Not surprisingly, “Harper’s top goal for 2010 is remaining in power,” which Jacobson notes will force the country’s conservatives “to claim credit even when it is not due to them.” While Harper has enjoyed unrivalled personal popularity throughout Canada, his party was not as warmly embraced. “Harper failed to convince the public to give them a majority” in successive federal elections during 2004, 2006, and 2008, though Jacobson notes that a new round of elections in 2010 might prove beneficial to the party.

Conservatives arguably have the most to gain in a new election, given the many self-inflected wounds suffered by the Liberals under [Michael] Ignatieff over the past year. The Conservatives nonetheless do not wish the public to blame them for a new and still unwelcome election.

In fact, it’s not clear if Harper’s Conservatives have much going for them beyond Ignatieff’s incompetence to effectively organize a viable opposition.

Liberal disarray and disappointing fundraising in the second half of 2009 leave the Liberal party in poor shape to face an election, which Ignatieff now admits that the public does not want. Nor have the Liberals hit upon a potentially winning issue. They and the NDP have tried to turn the treatment of Afghan detainees transferred by the Canadian Forces to Afghan authorties in 2006 and 2007 into a major embarrassment for the government. So far, the public isn’t biting (51 percent remain unaware of the issue…), and it is far from clear that there is much political utility for any of the opposition parties in making a major push to continue this probe.

According to the cable, Harper’s second priority, after preserving his own employment, is to “re-grow the economy.” While the prime minister and his associates have taken the lion’s share of credit for helping steer the ship of state through the turbulent economic waters of the 2008 financial and economic crisis, the US embassy in Ottawa wasn’t so sure these claims were the entirely accurate. “The jury is still somewhat out on whether long-standing monetary and fiscal policies were the main factors,” the cable notes, “or whether Canada’s huge resource base and openness to international trade were not at least as much factors.” It didn’t matter, though because “the Conservatives have in any event pretty much succeeded in convincing the public that they are more trustworthy on this issue than the Liberal would be.” Still, “The Conservatives do not appear to have any bold measures up their sleeves to improve the economy, but appear content to wait for…a rising global economy—especially the US—to life all boats.”

Harper and his gang might have been waiting to ride the coattails of an American recovery, but it’s clear that the Canadian prime minister didn’t like Washington’s methods for stimulating the economy. From the embassy’s perspective, Harper had developed something of an obsession with what it considered his third priority: overturning provisions in the American Reconstruction and Recovery Act. Harper had addressed this issue “so often with President Obama that it has become somewhat of a private joke.”

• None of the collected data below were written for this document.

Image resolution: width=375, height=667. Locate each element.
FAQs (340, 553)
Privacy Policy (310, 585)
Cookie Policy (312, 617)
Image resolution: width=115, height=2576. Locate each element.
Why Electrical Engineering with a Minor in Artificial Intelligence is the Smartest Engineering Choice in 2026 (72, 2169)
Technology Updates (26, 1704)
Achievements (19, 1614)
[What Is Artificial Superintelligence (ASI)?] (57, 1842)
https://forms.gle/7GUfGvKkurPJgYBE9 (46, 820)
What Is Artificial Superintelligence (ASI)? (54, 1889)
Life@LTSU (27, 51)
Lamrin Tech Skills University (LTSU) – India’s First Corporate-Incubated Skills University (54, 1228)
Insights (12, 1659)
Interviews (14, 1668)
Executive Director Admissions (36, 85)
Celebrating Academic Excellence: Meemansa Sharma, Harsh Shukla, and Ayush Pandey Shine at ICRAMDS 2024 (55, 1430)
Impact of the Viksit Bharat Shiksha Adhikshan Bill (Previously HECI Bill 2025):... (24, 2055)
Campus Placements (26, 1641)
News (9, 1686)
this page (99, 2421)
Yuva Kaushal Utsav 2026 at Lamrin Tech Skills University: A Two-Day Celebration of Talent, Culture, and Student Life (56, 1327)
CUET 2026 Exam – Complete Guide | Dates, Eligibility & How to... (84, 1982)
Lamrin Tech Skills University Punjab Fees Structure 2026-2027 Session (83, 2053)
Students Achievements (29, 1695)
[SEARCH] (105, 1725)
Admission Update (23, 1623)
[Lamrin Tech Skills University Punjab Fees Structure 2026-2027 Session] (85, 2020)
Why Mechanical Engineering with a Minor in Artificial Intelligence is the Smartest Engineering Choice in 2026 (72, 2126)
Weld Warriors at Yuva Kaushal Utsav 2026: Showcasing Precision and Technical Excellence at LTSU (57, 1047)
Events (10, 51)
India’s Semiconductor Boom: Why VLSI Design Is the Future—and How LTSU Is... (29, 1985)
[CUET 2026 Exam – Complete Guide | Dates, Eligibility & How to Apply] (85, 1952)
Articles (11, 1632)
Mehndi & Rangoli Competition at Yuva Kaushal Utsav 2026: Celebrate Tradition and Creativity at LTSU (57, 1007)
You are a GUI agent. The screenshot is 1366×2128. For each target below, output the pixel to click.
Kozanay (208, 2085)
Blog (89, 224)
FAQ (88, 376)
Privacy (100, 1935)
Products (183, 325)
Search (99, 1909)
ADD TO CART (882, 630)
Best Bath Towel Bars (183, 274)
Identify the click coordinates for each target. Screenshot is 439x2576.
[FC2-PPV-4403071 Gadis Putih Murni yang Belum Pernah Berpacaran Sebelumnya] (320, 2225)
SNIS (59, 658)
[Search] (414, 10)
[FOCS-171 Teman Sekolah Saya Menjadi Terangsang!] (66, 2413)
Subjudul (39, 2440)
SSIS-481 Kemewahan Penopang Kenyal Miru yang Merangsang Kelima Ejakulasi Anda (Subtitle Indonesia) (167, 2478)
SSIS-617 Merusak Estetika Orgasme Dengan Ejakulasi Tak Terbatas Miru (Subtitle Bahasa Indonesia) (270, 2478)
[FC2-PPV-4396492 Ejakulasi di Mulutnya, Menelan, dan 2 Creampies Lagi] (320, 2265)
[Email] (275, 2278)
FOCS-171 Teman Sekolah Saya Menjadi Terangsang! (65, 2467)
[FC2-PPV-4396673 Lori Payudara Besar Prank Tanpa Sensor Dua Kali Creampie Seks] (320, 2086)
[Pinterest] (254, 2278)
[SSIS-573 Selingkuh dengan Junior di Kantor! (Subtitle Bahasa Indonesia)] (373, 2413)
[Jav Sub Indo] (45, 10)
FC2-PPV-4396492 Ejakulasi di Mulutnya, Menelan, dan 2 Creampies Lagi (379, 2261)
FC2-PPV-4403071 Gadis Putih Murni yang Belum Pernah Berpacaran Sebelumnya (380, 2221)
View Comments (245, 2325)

While American protectionism was centrally important to the Harper government and his big business allies, it wasn’t clear to Jacobson than the topic was all that important to anyone else, or that any success on this front would be of much political utility. “The public—but not the business community—has largely lost track of the dispute…so even a failure in the talks might hurt Conservatives less than would been likely only a few months ago. None of the opposition parties has any better plan on how to reverse any US inclinations.”

The cable paints Harper as particularly dismal on environmental politics, a topic the American embassy considered important to the prime minister’s future success despite his personal disinterest. The document points out that Harper agreed to attend the historic 2009 multilateral negotiations in Denmark to stem the worst effects of environmental degradation.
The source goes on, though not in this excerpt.